Stored data:

+ + + + +

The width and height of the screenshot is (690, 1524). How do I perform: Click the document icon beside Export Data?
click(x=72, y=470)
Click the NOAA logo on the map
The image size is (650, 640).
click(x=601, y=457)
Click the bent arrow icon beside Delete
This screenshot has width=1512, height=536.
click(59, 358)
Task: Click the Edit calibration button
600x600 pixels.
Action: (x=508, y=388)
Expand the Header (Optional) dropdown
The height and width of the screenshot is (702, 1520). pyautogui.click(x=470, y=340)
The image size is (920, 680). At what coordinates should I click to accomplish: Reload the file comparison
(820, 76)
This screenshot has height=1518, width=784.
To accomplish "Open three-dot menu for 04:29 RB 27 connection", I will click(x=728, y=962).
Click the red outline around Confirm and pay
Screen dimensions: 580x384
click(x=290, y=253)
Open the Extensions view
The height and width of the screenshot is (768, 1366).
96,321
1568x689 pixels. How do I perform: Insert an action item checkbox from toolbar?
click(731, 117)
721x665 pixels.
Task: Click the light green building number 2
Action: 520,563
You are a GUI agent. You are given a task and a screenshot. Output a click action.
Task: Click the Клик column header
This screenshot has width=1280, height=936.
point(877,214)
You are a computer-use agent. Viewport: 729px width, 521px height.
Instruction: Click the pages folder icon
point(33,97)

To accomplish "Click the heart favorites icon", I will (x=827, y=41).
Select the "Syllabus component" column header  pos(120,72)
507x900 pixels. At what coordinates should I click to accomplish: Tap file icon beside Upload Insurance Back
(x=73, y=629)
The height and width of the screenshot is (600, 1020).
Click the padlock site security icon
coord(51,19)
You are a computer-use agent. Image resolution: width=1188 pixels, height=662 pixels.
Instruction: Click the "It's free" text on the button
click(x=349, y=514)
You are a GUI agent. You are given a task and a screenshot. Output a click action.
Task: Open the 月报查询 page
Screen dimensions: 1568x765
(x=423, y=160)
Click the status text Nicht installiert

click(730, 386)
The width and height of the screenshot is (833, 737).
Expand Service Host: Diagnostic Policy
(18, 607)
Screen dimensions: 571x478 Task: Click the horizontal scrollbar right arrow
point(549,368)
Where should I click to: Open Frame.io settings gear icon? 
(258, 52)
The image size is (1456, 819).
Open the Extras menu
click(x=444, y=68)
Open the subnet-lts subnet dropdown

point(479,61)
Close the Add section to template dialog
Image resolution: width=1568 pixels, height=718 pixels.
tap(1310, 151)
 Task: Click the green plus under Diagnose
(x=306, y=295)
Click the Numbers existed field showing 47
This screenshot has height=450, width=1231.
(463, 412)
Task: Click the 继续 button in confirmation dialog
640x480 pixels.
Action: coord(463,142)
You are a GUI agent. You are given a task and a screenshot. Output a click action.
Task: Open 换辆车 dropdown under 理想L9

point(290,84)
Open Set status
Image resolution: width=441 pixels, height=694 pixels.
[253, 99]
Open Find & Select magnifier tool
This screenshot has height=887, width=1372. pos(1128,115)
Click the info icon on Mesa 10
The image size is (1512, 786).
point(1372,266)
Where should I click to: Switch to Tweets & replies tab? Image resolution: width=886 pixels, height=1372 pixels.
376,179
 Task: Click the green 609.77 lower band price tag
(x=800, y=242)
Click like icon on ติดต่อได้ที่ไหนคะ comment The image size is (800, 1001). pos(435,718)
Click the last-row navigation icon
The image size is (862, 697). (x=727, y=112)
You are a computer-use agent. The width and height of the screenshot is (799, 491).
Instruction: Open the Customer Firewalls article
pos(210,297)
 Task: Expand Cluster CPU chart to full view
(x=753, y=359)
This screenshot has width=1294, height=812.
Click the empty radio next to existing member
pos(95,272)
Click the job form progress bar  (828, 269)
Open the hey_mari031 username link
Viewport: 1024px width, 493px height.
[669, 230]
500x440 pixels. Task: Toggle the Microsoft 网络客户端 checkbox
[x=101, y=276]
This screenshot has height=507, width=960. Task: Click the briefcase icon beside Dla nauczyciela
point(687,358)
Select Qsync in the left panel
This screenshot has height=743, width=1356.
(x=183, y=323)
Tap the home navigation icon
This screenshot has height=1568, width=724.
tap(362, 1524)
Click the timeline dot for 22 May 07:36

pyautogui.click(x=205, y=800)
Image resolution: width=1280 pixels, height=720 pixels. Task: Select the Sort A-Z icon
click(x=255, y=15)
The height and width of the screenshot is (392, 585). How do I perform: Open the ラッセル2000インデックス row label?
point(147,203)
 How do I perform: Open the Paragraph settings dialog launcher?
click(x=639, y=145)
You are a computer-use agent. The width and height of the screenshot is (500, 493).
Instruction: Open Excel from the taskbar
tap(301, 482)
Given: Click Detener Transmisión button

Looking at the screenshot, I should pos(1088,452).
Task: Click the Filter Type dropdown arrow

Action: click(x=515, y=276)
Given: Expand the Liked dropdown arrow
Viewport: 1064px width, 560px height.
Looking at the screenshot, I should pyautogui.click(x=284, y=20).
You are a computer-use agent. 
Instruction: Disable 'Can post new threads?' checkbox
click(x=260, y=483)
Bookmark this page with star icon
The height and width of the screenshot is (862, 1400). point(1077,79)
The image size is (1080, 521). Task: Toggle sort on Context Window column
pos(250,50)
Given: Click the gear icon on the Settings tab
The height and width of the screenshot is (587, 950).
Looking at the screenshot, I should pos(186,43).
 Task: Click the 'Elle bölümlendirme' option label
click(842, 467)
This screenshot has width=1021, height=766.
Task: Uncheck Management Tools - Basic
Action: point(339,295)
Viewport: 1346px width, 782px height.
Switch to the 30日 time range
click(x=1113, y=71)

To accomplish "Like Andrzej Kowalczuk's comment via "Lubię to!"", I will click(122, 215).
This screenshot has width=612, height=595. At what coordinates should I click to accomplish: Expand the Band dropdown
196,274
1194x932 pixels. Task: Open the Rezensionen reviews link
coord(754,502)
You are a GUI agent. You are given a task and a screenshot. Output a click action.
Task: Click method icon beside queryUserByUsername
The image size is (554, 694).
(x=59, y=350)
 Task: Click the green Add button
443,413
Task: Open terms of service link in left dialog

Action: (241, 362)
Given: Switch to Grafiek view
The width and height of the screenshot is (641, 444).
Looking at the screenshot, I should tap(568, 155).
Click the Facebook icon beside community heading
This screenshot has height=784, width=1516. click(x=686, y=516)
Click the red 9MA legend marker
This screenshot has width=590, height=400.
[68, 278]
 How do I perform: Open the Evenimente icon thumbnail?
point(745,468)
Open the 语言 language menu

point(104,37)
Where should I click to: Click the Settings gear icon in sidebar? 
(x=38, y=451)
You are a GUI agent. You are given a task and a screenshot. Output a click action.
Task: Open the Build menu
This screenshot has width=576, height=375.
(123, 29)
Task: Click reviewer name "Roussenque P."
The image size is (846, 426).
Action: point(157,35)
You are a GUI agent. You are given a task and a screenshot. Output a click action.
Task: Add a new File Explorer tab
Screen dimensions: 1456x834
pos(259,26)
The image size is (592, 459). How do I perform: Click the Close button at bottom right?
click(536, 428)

+ + + + +

| EXERCISE |
Find every line of the data above that holds the word "computer", then state how many there are and nothing else.

| SOLUTION |
5